Ricardo Rodrigues, vice-presidente da bancada do PS (de que outro partido poderia ser?), explicou na altura que “tomou posse”, de forma “irreflectida”, de dois gravadores da revista Sábado, durante uma entrevista, porque foi exercida sobre ele uma “violência psicológica insuportável”.
Ora aí está. A partir de então a criminalidade em Portugal nunca mais foi a mesma. Os carteirista, por exemplo, quando são apanhados defendem-se dizendo que apenas “tomaram posse”, de forma “irreflectida”, da carteira da vítima.
Numa declaração sem direito a perguntas dos jornalistas (que pelo sim e pelo não mantiveram os gravadores a uma distância segura, não fosse haver mais alguma “irreflectida tomada de posse”), o deputado Ricardo Rodrigues anunciou, quando o caso se tornou público, que apresentou no Tribunal Cível de Lisboa uma providência cautelar contra a revista Sábado e dois jornalistas da mesma publicação.
A entrevista acabou por ser interrompida por Ricardo Rodrigues, que, antes de abandonar a sala, furtou (ou, segundo a terminologia socialista, “tomou posse”) os dois gravadores digitais dos jornalistas.
Na Assembleia da República, o deputado socialista, acompanhado pelo então líder parlamentar e candidato à liderança do partido, Francisco Assis, e por um outro membro da direcção do grupo, Sérgio Sousa Pinto, justificou a sua “tomada de posse” (não como deputado mas como tomador de posse de gravadores alheios) pelo “tom inaceitavelmente persecutório” das perguntas e pelos “temas e factos suscitados, falsos e mesmo injuriosos”.

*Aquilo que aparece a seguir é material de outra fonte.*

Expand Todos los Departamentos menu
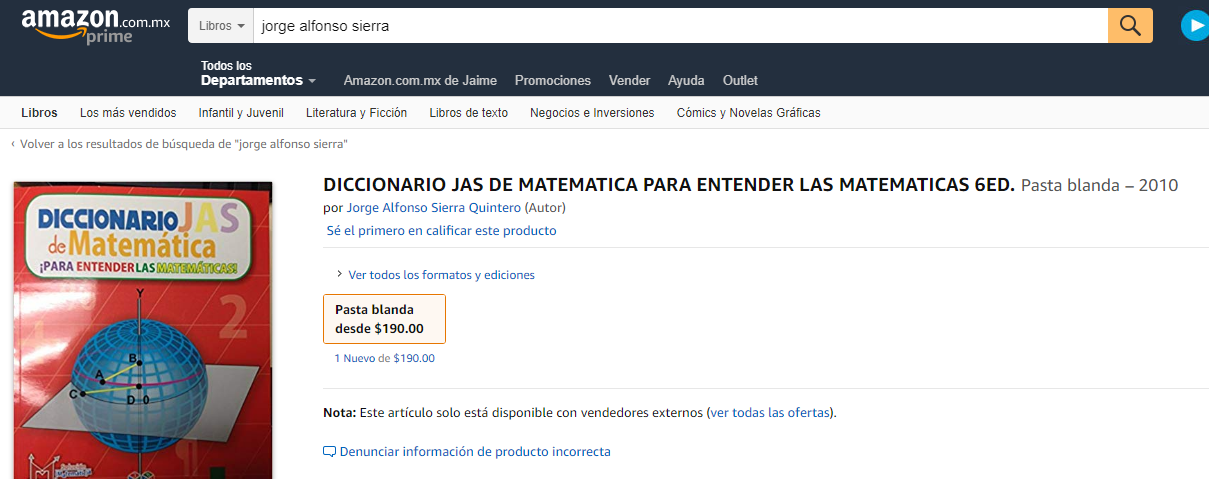 pos(258,74)
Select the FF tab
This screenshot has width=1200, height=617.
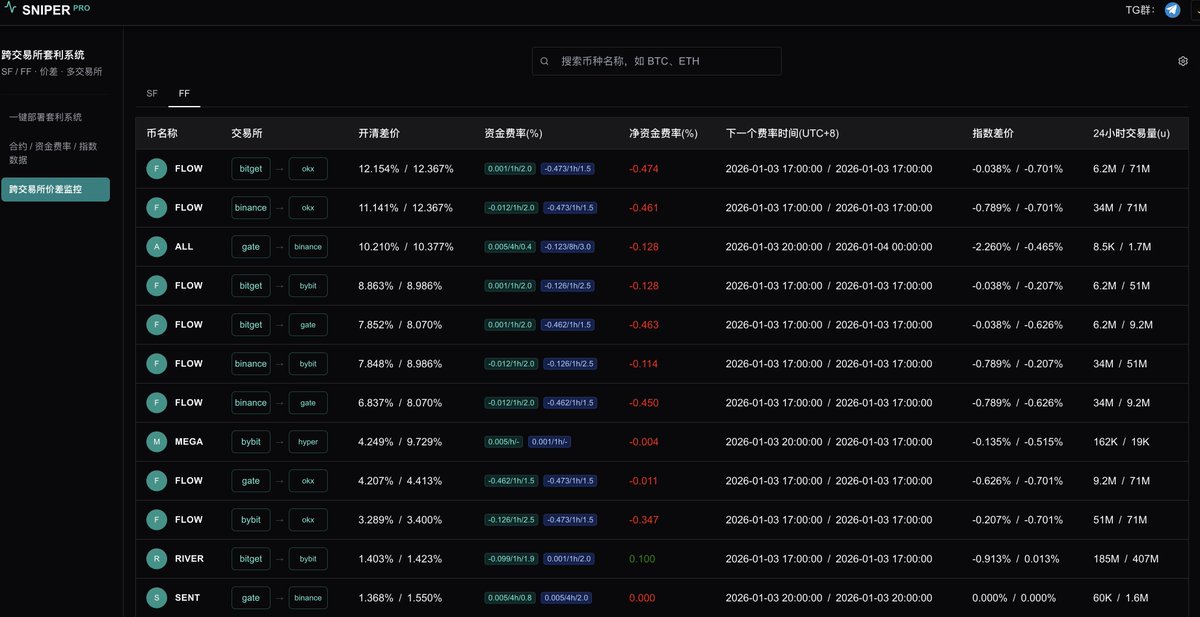184,93
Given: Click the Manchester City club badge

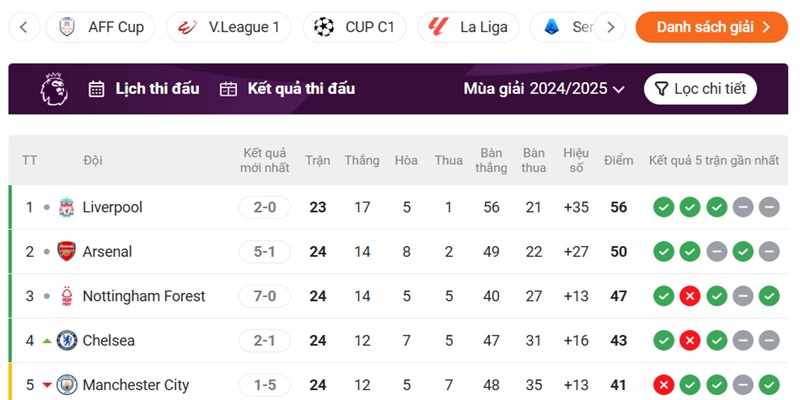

Em causa, apontou, estavam perguntas relacionadas com a sua “alegada cumplicidade” com clientes que “patrocinou” enquanto advogado e que “foram condenados relativamente a factos de 1997”.
E ainda “injúrias e difamações que estão a ser julgadas no Tribunal de Oeiras”, em que são réus a SIC, a SIC/Notícias e o jornalista Estevão Gago da Câmara.
“Porque a pressão exercida sobre mim constituiu uma violência psicológica insuportável, porque não vislumbrei outra alternativa para preservar o meu bom nome, exerci acção directa e, irreflectidamente, tomei posse de dois equipamentos de gravação digital, os quais hoje são documentos apensos à providência cautelar”, justificou Ricardo Rodrigues.
E é graças também a esta original forma de “tomar posse” do que é dos outros, que Portugal, desceu um monte de lugares no “rating” da liberdade de Imprensa.